Consigne
Répondez aux questions suivantes à partir du texte sur l'évolution de la température.
(a) En l'an 1860, de combien la température moyenne mondiale était-elle inférieure à celle de 1990 ?
(b) À combien de modèles différents chaque scénario est-il appliqué ?
(c) De quel rapport du GIEC date le graphique, selon l'avertissement qui commence par « Attention ! » ?

Texte extrait
########################################

NB: aucune de ces simulations ne sont couplées avec le cycle du carbone.
Source: GIEC, Summary for Policymakers of the 4th assessment report (working group 1), 2007
Si nous mettons cette élévation possible au 21è siècle avec les températures du passé proche, une chose est manifeste : dans tous les cas de figure l’évolution de la température est extrêmement brusque, voire brutale (ci-dessous), par rapport aux évolutions naturelles, et au 21è siècle nous aurions une élévation très largement supérieure à celle du 20è siècle. Cela signifie notamment que l’essentiel des conséquences d’un changement climatique amples sont à venir, et non déjà visibles. La question majeure est bien de savoir comment éviter de « prendre » quelques degrés, non de savoir si l’homme est responsable à 23,5% ou à 38,3% de ce qui s’est passé au 20è siècle!
Mise en perspective de la température reconstituée ou mesurée, de l’an 1000 à l’an 2000, et des élévations possibles au 21è siècle. En fait ce qui est représenté n’est pas la température moyenne de la planète, mais la différence de cette température moyenne avec la moyenne de l’année 1990. Par exemple, en l’an 1860, il a fait 0,5 °C de moins (moyenne mondiale) qu’en 1990.
La température des années 1000 à 2000 est matérialisée par la courbe rouge. La zone grisée représente la marge d’incertitude pour les périodes anciennes, pour lesquelles les températures ne sont pas mesurées – il n’y avait pas de thermomètres partout à ces époques! – mais reconstituées à partir de prélèvements, dans la glace, les fonds marins, les coraux, les troncs d’arbre….
Pour les années 2000 et au-delà, le graphique représente la réponse donnée par les modèles, en fonction des scénarios d’émission de gaz à effet de serre pour le 21è siècle . Chaque courbe de couleur correspond à un même scénario, appliqué à un ensemble de 15 modèles différents, et dont on a représenté la moyenne tous modèles confondus. L’enveloppe marron matérialise les extrêmes, c’est à dire l’écart entre la plus petite élévation, pour les émissions les plus faibles et le modèle le moins « réactif », et l’élévation maximale, obtenue avec le scénario « haut » pour les émissions et le modèle le plus « réactif ».
Attention ! Ce graphique date du rapport 2001 du GIEC et les couleurs des scénarios ne sont pas les mêmes que sur les graphiques du rapport 2007 (pas terrible question cohérence!).
Dans tous les cas de figure, l’évolution est beaucoup plus brutale que ce à quoi la variabilité naturelle du climat nous a habitués. Et ces projections ne tiennent pas compte du possible dérèglement du cycle du carbone.
Source: Climate Change 2001, the scientific basis, GIEC, 2001
Et que se passe-t-il au-delà de 100 ans ? Le climat célèbre-t-il l’année 2100 à sa manière en retournant à un état normal ? Malheureusement non : les gaz à effet de serre ont une durée de séjour très longue dans l’atmosphère, et donc la perturbation du climat que nous avons mise en route va se poursuivre pendant des milliers d’années de toute façon, avec, par contre, une ampleur qui dépend encore de ce que nous allons émettre comme gaz à effet de serre au cours du 21è siècle, comme le graphique ci-dessus le montre bien.

########################################

Données recueillies
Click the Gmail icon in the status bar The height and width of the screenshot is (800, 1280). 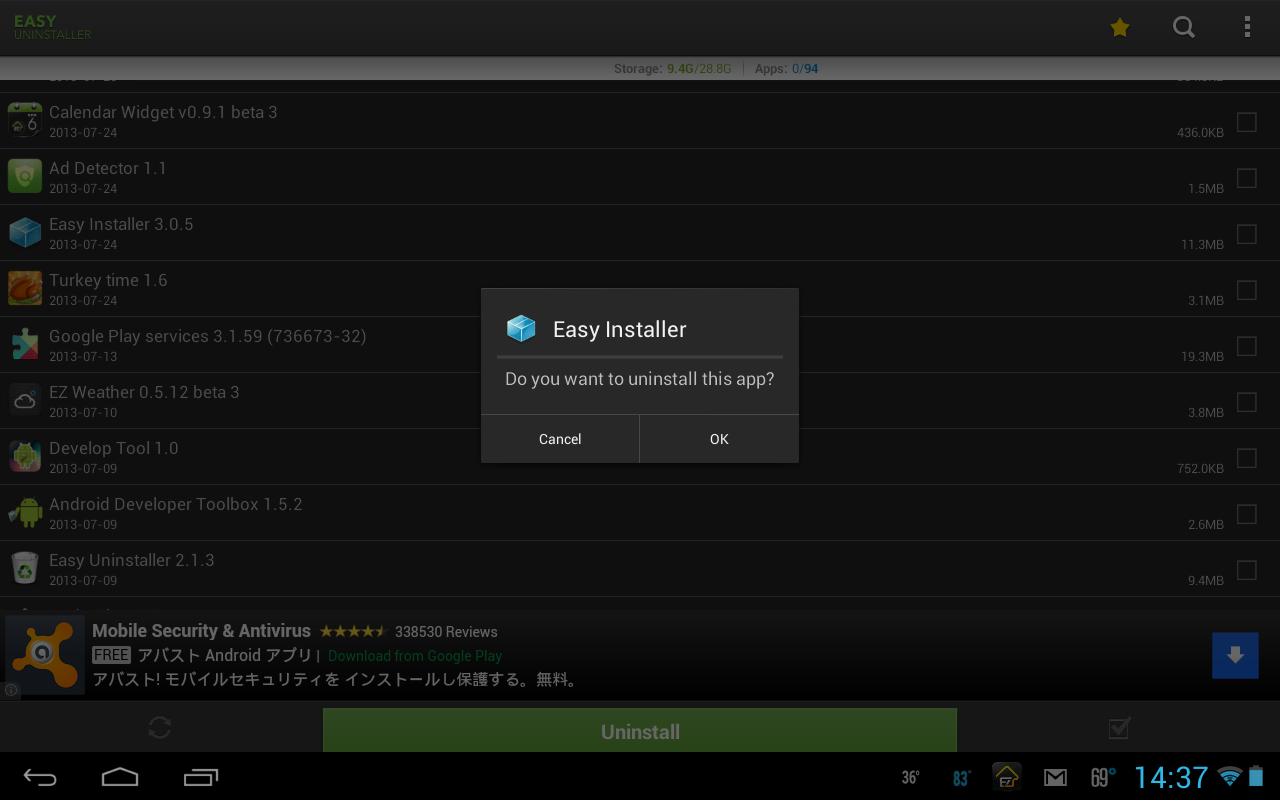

########################################

Corrigé
(a) De 0,5 °C.
(b) À 15 modèles.
(c) Du rapport 2001 du GIEC.